France, the island's former colonial master, called on both sides to "reject the violence" in favour of a "peaceful dialogue and finding the path to national reconciliation."
"France condemns the violence and those who provoked it. The violence can only lead to deadlock," the French Foreign Ministry said in a statement.
Some 5,000 people gathered in a gymnasium in Antananarivo for a religious memorial ceremony Sunday. The downtown hall was filled to the brim as mourners filed by open caskets of the victims.
Tension hung over the capital as residents searched for their relatives and friends in hospitals and morgues.
"I am looking for my roommate," said Franck Raharisoa, 24, a university student who was caught up in the bloodshed.
"They fired. I lied down and I lost him. I have been calling him since but only reaching his answering machine. I have looked at all the bodies in the morgue. He is not there."
In a special edition -- the Indian Ocean island has no Sunday newspapers -- The Gazette newspaper carried front-page pictures of the shooting under the banner headline "Carnage!"
It described the incident as "a bloodbath rarely seen in our country since independence."
City resident Fany said: "It is a nightmare, I still can't believe it. I never imagined that this could happen in our country."
Others blamed both Ravalomanana and his rival for the killings.

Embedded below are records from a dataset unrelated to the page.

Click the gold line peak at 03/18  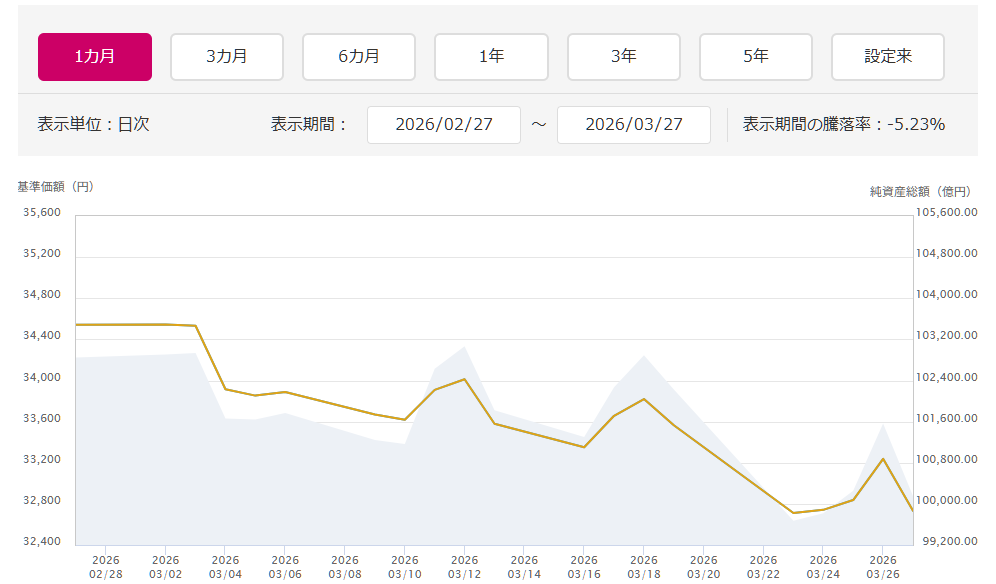(644, 399)
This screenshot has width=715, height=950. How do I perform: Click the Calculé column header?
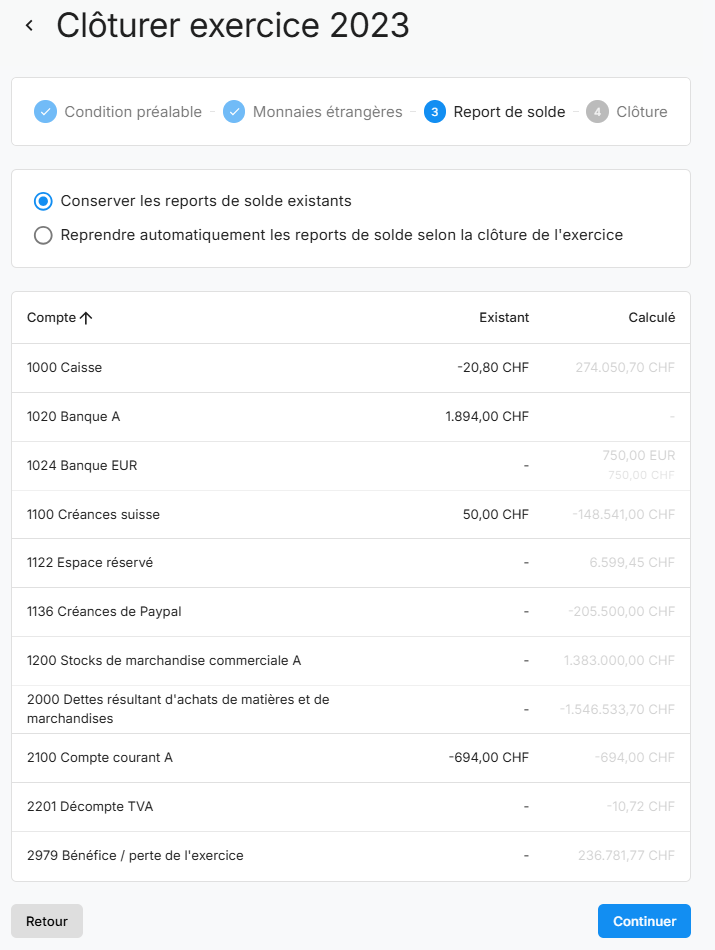click(x=651, y=318)
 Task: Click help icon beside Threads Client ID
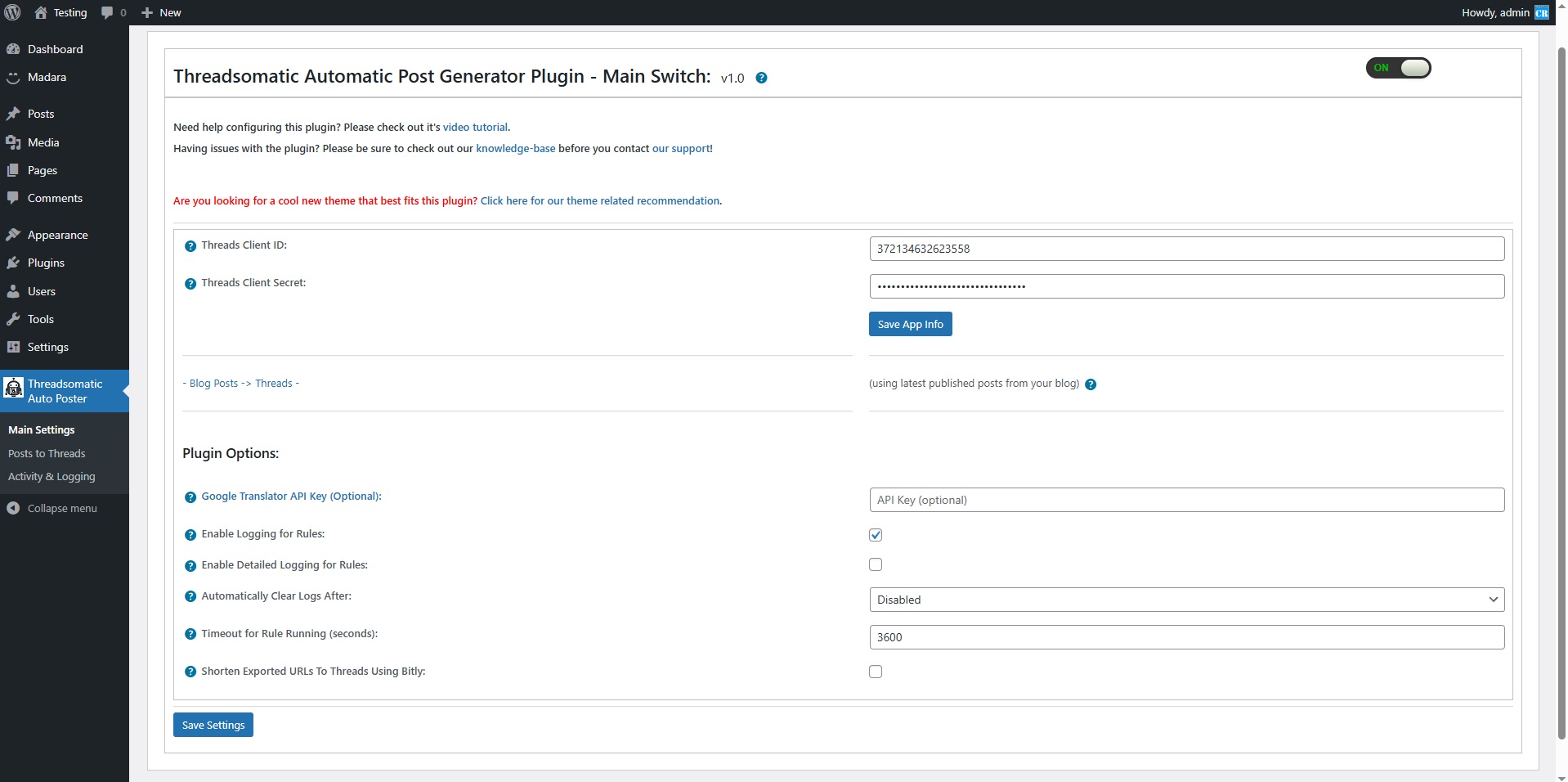click(190, 246)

"Those who led the people towards the palace and those who fired at them are each responsible," said Patrick, who runs a city restaurant.
"I was shocked, but marching like that to the presidential palace is a bit unusual," he said.
Taxi driver Herve said the presidential palace is a "red zone" known by everyone.
"They had the right to defend the area. It is a palace, but firing directly at people? What happened to warning shots? Where was (the) teargas?" he said.
The unrest has heightened a power struggle between Ravalomanana and Rajoelina, who on Saturday announced a rival "transition authority" with himself in charge.
The former DJ on January 31 proclaimed himself in charge of Madagascar's affairs, charging that the president and his government had abandoned the people.
At least 96 people have been killed since protests erupted January 26 when then mayor Rajoelina called for anti-government demonstrations.
Ravalomanana called Saturday for a return to calm.
"I call on the security forces and the population to lend a hand in re-establishing calm and order in Antananarivo and in the whole of Madagascar," he said on national television.